We cannot unequivocally conclude that the inhibitor isolated in this screen disrupts angiogenesis exclusively by interacting with CMG2. For example, we cannot rule out an anti-angiogenic effect exerted through a non-CMG2-mediated pathway, although its observed angiogenic activity is consistent with inhibition of CMG2. In addition, it is possible that the observed effects on angiogenesis result from cross-reactivity with TEM8. Both receptors are present in the corneal micropocket and endothelial cell migration assays, and given the relatively high sequence homology of TEM8 with CMG2, we suspect that some overlap in recognition is likely to occur.

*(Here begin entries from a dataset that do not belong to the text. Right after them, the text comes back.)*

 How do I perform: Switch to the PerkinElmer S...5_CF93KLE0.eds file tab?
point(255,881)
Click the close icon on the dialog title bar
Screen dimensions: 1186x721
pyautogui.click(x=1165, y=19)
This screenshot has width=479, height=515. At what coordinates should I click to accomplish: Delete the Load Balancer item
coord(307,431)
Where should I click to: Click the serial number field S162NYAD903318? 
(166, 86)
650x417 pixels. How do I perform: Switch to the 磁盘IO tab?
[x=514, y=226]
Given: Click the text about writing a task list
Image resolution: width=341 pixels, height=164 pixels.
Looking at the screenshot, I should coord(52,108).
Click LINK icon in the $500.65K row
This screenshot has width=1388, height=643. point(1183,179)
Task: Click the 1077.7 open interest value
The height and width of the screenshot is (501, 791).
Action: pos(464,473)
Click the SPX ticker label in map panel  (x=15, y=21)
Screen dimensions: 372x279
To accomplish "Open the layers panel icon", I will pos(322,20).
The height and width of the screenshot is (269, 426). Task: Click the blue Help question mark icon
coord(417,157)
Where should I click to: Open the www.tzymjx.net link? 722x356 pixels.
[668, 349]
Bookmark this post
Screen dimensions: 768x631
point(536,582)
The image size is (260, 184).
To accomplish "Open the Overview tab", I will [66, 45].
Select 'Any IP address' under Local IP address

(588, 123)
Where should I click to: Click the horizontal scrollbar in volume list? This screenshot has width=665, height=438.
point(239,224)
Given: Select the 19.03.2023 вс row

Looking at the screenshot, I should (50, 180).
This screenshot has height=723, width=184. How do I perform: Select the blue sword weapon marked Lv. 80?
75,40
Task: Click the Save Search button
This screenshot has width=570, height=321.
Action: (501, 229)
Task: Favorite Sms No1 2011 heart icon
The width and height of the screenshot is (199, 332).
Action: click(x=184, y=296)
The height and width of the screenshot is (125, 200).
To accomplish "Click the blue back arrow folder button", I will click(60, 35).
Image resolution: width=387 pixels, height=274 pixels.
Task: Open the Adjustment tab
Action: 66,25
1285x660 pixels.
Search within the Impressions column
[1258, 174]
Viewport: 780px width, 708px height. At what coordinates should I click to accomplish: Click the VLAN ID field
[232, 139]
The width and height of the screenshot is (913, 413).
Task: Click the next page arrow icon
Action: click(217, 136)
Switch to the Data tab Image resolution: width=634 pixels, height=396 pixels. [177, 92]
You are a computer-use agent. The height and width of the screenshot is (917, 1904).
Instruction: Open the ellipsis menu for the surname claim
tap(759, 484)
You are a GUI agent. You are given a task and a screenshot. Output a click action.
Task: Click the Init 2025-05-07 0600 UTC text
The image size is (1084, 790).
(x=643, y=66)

We are currently involved in additional high throughput screens to identify inhibitors of PA-TEM8 binding, and are interested to correlate results from these two studies.
Given its large range of bioactivities, tannic acid may not be a viable therapeutic lead. However, its identification in this screen is proof of principle that a simple, sensitive, and robust high throughput screening assay can identify compounds that inhibit the PA-CMG2 interaction and have potential anti-angiogenic properties. We anticipate that these observations will lay the groundwork for additional high throughput screens for PA-CMG2 inhibitors based on substantially larger libraries.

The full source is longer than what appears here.